Check out the new art installation by photographer Rob Travis at the Cradle of Forestry on Highway 276 near Brevard, NC. The photographic triptych is hard to miss, measuring 30” x 90” and hanging right behind the welcome desk – it’s an impressive depiction of the valley that’s home to the Cradle of Forestry.
Known as the “Birthplace of Forest Conservation in America” the Cradle of Forestry historic site resides in a 6,500 acre valley just off the Blue Ridge Parkway.
Rob worked with Carlton Murrey, the director of the Cradle of Forestry Interpretive Association of America, and other Cradle personnel. In June they made their first trip together to Fryingpan Mountain Lookout Tower, a U.S. Forest Service location on the Blue Ridge Parkway (milepost 409.6). The group climbed six flights of stairs to the observation deck, with its expansive views of the valley.
Rob saw Looking Glass Rock to the right with “Cradle Valley” in the center of the view. “This was perfect – I just couldn’t get it all in a single image. I decided then on a stitched panoramic moving left to right. I picked a landscape point and rotated to the right 80 degrees. I kept doing this so each exposure had about a 20% overlap with its predecessor. Then I took seven, eight, nine images.”
His goal that first trip was to ensure that Carlton and the others understood his vision for the picture. After looking at the panoramic at home on his computer, Rob said “yes, that’s it” and emailed his vision to Carlton.
Once he knew it was a panoramic, Rob decided to present the visual in a triptych. “The image will hang in a public space and it’s challenging to frame a 7-foot work. Also, it’s much easier to repair one section if that’s ever needed. The triptych is also a nice design element.
Rob decided on either a sunrise or sunset shot to play off the colors in the sky. “That first trip was late afternoon and the valley was already in the shadows. I wanted to try a sunrise. The color in the sky adds a pop. With sunrise I got an easterly illumination of the valley.”
Rob made five trips to the top of the lookout tower on Fryingpan Mountain, each time he worked to get the best rendition of the valley using his panoramic method.
Carlton and the Cradle of Forestry selected his image, and the seven foot triptych was installed at the Cradle of Forestry during the first week of August. Rob is pleased with the outcome. “The setting there at the Cradle is terrific and the image benefits from the great lighting. I hope that visitors enjoy it too and that there will be many photos taken with ‘The Cradle of Forestry in the Pink Beds’ as the backdrop.”
Camera and Shooting Details: Canon EOS 5D MK2, Gitzo Tripod, EF-S 28-135mm lens, vertical orientation, no polarizer or AWB, remote shutter release, mirror lock-up. Each individual capture f/14 at 40mm, 2 second exposure, ISO 100.
About Rob Travis: Rob offers fine art photography, commercial and editorial images and a series of workshops designed for photographers of all skill levels.

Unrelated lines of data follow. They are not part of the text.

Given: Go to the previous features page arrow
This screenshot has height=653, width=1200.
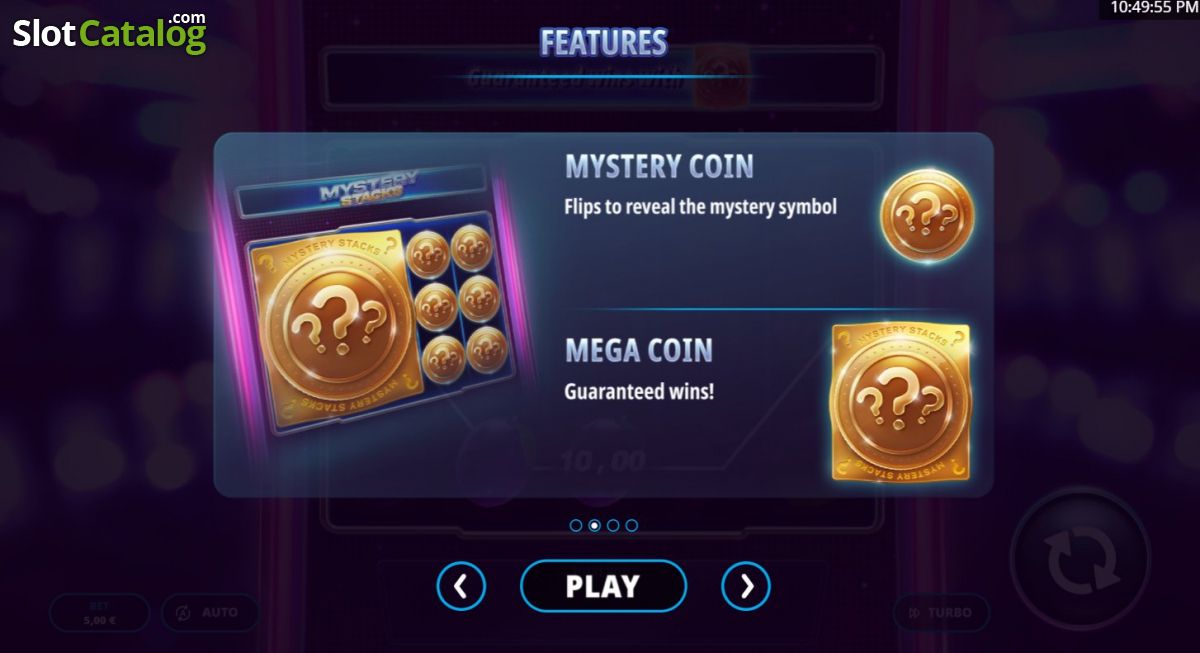Looking at the screenshot, I should 461,586.
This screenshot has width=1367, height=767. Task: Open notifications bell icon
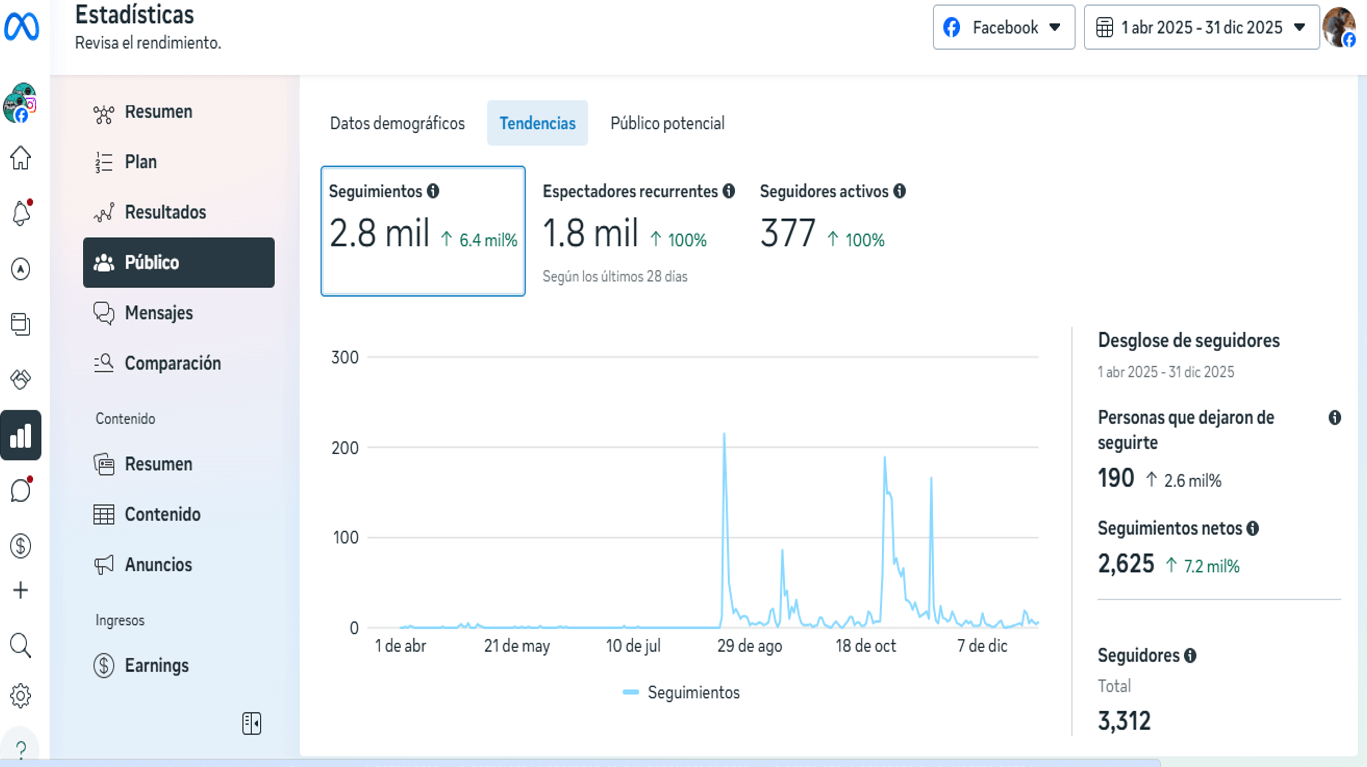point(20,213)
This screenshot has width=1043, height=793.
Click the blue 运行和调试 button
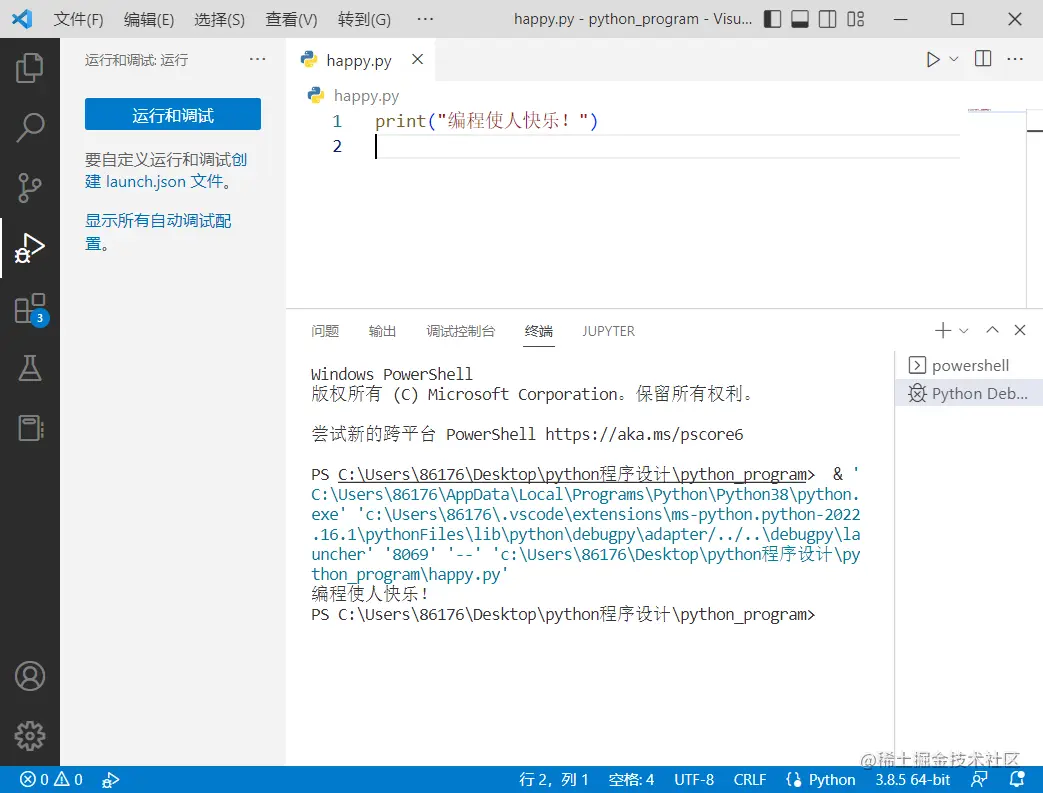[172, 114]
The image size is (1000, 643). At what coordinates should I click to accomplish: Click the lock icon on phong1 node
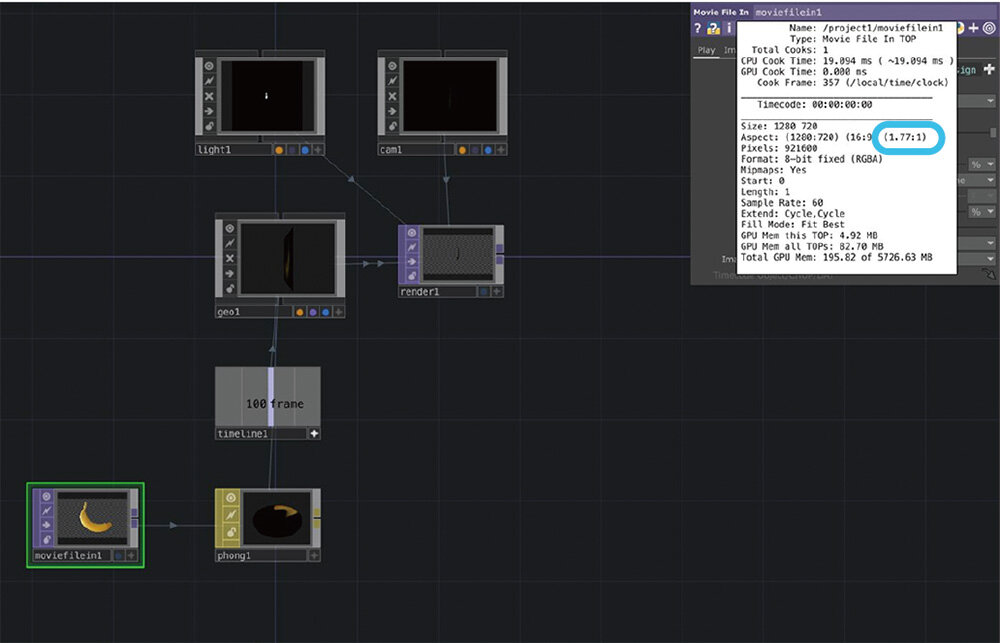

His photography is available at:
Blue Moon Art and Photography, 10771 Greenville Hwy., Cedar Mountain, NC
French Broad Place, 29 W French Broad, Brevard, NC 28712
Woolworth Walk, 25 Haywood Street, Asheville, NC
Kress Emporium, 19 Patton Avenue, Asheville, NC
Cindy Saadeh Gallery, 128 E Market Street, Kingsport, TN
About the Cradle of Forestry: located on Hwy. 276 north of Brevard; open every day, April 11- November 8, from 9:00 a.m. to 5:00 p.m.; $5.00 for adults 16 years of age and older. Free for everyone on Tuesdays (except guided group programs by reservation).